Thyme for Vapor Steam

Herbal Steam Treatment for Sinuses and Decongestion

One of the best methods to do this is place the tea in a crock pot, so that there is a continuous steam action and you need not be over the stove!


  • 3 tablespoons fresh mint leaves
  • 3 tablespoons fresh thyme
  • 3 tablespoons fresh rosemary
  • 1 tablespoon fresh sage
  • 5-drops eucalyptus essential oil, peppermint oil, thyme oil (optional)
  • 3 cups purified water
  • 1 towel large enough to drape over your head.


Place all ingredients except essential oil, in large sauce pot and bring to a boil.  Transfer to crockpot and place on highest setting.  Let sit for about 10 minutes.

Place crockpot on counter if you are going to stand or on a table if you are sitting.  Add essential oil   You may leave the crock pot on, or turn it off.  If you do not have a crockpot, you will want to place your sauce pot on some towels so as not to ruin your table.  Also be careful of the hot sides. .
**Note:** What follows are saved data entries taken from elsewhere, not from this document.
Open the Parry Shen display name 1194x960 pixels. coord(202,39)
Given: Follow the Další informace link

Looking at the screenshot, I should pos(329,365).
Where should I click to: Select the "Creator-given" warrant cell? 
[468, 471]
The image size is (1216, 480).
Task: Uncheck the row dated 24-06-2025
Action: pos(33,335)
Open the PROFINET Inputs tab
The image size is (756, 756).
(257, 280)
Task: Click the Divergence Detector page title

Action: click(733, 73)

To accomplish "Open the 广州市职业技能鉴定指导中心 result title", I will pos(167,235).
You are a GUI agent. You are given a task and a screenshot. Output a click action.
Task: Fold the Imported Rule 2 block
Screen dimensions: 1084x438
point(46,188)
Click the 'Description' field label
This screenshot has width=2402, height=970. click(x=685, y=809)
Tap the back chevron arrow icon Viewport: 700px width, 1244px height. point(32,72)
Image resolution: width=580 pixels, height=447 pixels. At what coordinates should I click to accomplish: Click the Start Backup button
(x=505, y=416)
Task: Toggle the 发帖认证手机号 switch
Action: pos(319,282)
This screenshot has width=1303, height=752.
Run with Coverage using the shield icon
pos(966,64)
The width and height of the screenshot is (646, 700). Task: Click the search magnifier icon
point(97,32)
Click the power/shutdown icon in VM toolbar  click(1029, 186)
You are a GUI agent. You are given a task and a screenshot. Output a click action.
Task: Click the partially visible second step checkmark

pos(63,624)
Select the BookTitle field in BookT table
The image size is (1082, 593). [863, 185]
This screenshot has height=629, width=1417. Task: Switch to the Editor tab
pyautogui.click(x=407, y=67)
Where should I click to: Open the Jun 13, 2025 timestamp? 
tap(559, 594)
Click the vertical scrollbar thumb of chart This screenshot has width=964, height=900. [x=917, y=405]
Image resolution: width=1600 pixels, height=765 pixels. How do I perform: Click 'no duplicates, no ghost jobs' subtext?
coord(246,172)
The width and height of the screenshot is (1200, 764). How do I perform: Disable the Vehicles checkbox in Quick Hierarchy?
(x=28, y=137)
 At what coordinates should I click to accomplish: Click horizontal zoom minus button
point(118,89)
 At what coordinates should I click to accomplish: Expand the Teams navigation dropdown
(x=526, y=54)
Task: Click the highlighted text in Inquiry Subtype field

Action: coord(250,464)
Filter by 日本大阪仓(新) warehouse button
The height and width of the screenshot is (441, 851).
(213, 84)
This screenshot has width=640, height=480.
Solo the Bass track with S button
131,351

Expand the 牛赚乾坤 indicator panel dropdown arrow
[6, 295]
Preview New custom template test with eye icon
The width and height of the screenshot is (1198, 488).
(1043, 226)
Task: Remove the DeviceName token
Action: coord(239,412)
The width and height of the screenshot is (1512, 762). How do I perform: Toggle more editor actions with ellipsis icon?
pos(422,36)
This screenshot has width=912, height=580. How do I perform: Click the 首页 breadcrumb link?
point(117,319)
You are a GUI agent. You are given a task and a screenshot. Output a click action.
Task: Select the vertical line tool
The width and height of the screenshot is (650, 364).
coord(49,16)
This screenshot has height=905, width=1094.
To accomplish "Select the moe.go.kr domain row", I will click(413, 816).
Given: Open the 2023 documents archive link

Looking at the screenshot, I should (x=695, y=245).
Drape towel over your head and the saucepan.  This allows the steam to be captured so that you may inhale it.  Inhale the steam deeply and do this for about 5 to 10 minutes.

and last but not least, I have this around for my girls during cold and allergy season… mostly because I like the coconut oil on their skin rather than petroleum jelly.

Victoria’s Vapor Rub


Over low heat melt the coconut oil.  Take off heat and let cool, it should still be clear.   Add essential oils. Stir.   Place in small jelly jar.  You can refrgerate, but it is not necessary.  All of the ingredients have antibacterial properties, including the coconut oil.

Rub on stuffy noses like regular VapoRub.  Inhale!

There are endless ways to incorporate thyme into your cooking… Potatoes with lemon thyme, or for something completely different, try this Apple Omelette with Cheddar and Thyme,  Pizza with Lemon Thyme and Basil, and last but not least… with enough thyme, even dessert can add a little twist.  Check out this Blood Orange and Thyme Sorbet


Gladstar, Rosemary (2012). Rosemary Gladstar’s Medicinal Herbs: A Beginner’s Guide: 33 Healing Herbs to Know, Grow, and Use (p. 93). Storey Publishing, LLC.

Althea Press (2014). The Practical Herbal Medicine Handbook: Your Quick Reference Guide to Healing Herbs & Remedies (Kindle Location 2553). Althea Press.

Bratianu, Patricia; Schwontkowski, Dr. Donna (2014). How to Benefit from Everyday Herbs – A Beginner’s Guide to Homemade Natural Herbal Remedies for Common Ailments & Good Health (Kindle Location 1551). Simple Media Works.